Wrong. While an increase in intensity does lead to a roughly linear increase in electron ejection, frequency does something far stranger. Most of the time, adjusting frequency up and down has no effect on the rate of electron ejection. When frequency drops below some well-defined value, though, the photoelectric effect stops altogether. No matter how bright your light is and how long you shine it on a sheet of metal, the metal will not eject a single electron if the frequency is below a certain threshold. From a non-quantized view of light, this makes no sense. Quantum mechanics, though, readily explain it: each photon has a frequency which is proportional to its energy, and the intensity of light just describes how many photons are zipping by per unit time. Changing the intensity changes the number of electrons ejected per unit time, since more photons means more chances for any given electron to absorb a photon and escape. Frequency obeys a more off/on relation, since any given photon either will or won't have enough energy to eject an electron that absorbs it. (At higher frequencies, the electrons are ejected at higher speeds, which lends credence to the idea that they're being knocked out of the metal by higher energy photons.)
If you've done any reading at all on the experimental basis for quantum mechanics, you've probably seen the double-slit experiment. You shine light through two slits onto photosensitive film, and instead of forming two lines on the film, the light forms a whole series of vertical bars. This occurs because the light from one slit interferes with light from the other slit and produces a more complex "interference pattern" on the other side.
Of course, this doesn't show that light is quantized. The interesting part occurs when you turn the intensity of the beam way, way down. If light were not quantized, you would probably expect the film to develop very slowly, but evenly; the continuous light being beamed through the slits would slowly but surely produce an image that didn't change from start to end of development. This isn't what happens. Instead, tiny dots appear abruptly and at random all over the film. These dots keep appearing and adding up until eventually there are so many dots that they blur together, producing the image of a series of bars. As you turn down the intensity, these dots appear more and more slowly, but they don't diminish in brightness. This indicates that little quanta of light are hitting the film one at a time, as opposed to a homogeneous "bath" of light washing over the whole film at once and gradually creating the picture.
If this is still unconvincing, note that you can do the same thing with electrons. Chemists have known for a very long time that electrons are quantized; you hear about 1+, 2+, 1-, etc. ions, but you never hear about fractional ionizations. If particles are indeed different from waves, electrons should just fly through the two slits and produce two bars on the film. However, when the experiment is actually performed, the electrons produce a series of bars, just like the photons did. Even if the electron beam is slowed to the point that only one electron is going through the slits, the film eventually develops to a series-of-bars image. There is no purely particle-based explanation for this; the electrons must be in some sense wavelike because they are interfering with themselves to produce this pattern.

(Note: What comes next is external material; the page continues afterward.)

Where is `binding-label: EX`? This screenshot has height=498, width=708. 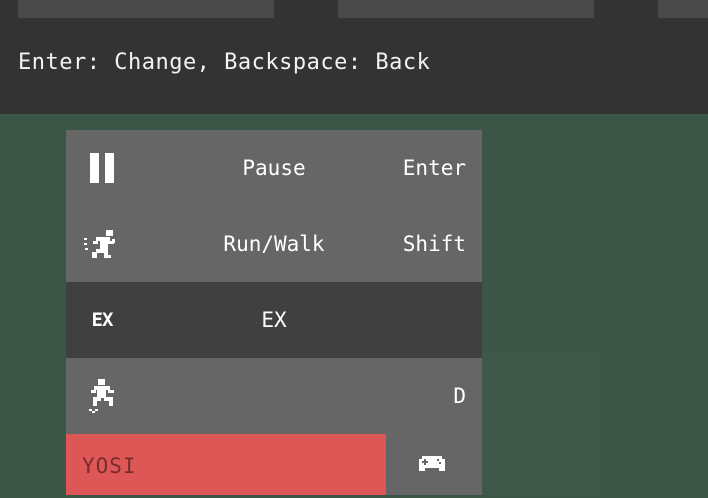
binding-label: EX is located at coordinates (274, 320).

Both the photon and electron versions of the experiment demonstrate simultaneous wave and particle aspects of a single thing, so both demonstrate the core idea of quantum mechanics.
Uh huh, and how does this prove disorder? You see, even this has order to it. To complete each experiment you must go through some type of order ( the experiment shows this). You do understand that, I'm sure. So the question is... How is it NOT ordered?
Does it just surpass human understanding, or do you just accept that somehow you do not understand it, therefore it must have absolutely no order. But by all means it must have some order, because if it didn't, then you could not get any type of results from an experiment. You see, everything in this universe requires order, and you have single handedly proved that it does, because you sure haven't even come close to proving that Quantam Mechanics has no order.
Mechanics has order. What, How, When, and Where does this prove that no order exist within this?